次に、先月刊行された五木寛之さんの最新作『新老人の思想』(幻冬舎新書)の「豊かさについて考える」と題された章では、弊社2013年1月発売の『間章著作集I』が言及されています。「体調ますます悪し。/その一端は活字にある。真黒の悪魔のような本を、徹夜で読みふけってしまったからだ。装幀からしてまさに地獄からの使者のようなその本は、『時代の未明から来たるべきものへ』(間章著作集I/月曜社刊/本体4600円)。/出版文化のたそがれを語る人は少くないが、『内村剛介著作集』を出している恵雅堂出版や、月曜社のような出版社が存在していることをどう思っているのだろうか」(188-189頁)。

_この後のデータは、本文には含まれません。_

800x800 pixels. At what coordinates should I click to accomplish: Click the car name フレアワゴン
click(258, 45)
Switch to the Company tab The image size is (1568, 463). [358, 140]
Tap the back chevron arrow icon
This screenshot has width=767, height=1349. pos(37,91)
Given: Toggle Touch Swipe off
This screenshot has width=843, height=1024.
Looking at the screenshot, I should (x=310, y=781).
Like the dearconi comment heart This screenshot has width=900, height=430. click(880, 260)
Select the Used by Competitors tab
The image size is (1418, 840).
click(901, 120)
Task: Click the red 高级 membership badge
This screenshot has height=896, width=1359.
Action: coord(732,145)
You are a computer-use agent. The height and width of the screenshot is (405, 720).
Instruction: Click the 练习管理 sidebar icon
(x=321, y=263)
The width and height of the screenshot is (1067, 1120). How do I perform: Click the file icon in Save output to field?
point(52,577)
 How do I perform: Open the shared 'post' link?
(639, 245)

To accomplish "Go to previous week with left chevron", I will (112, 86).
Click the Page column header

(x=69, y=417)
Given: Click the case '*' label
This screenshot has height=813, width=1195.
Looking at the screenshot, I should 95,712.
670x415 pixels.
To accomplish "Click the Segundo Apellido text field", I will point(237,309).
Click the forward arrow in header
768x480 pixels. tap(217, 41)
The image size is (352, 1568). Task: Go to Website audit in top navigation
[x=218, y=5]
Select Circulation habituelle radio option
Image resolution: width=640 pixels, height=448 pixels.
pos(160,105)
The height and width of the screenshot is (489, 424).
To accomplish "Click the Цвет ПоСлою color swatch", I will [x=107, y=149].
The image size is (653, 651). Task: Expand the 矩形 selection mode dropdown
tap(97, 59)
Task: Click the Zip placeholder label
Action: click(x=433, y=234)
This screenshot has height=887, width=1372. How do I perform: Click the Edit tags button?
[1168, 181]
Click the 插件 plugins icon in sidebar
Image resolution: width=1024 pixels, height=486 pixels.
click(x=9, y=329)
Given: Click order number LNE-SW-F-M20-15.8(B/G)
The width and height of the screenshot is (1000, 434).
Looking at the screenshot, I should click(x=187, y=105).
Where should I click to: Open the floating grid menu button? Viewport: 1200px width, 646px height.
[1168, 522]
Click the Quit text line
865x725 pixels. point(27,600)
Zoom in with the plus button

「間章は難解だ、という伝説がある。たしかにそういう文章も多い。しかし、アルバート・アイラーについて本を書くためにニューヨークを訪れたときの〈ジャズ紀行〉などは、どこにも難しいところはない。むしろ彼のいうところの「ホモ・ヴィアトール」(旅する人)の抒情さえ感じさせる平明な文章だ。イースト・ヴィレッジの土取利行のアパートを訪れたときの文章など、古いラグタイムの音楽をきくような懐かしささえ感じられる」(189-190頁)。

『間章著作集』全三巻は昨年二冊刊行し、今年第III巻を刊行予定です。皆様のお手元にお届けできるよう、いっそう頑張ります。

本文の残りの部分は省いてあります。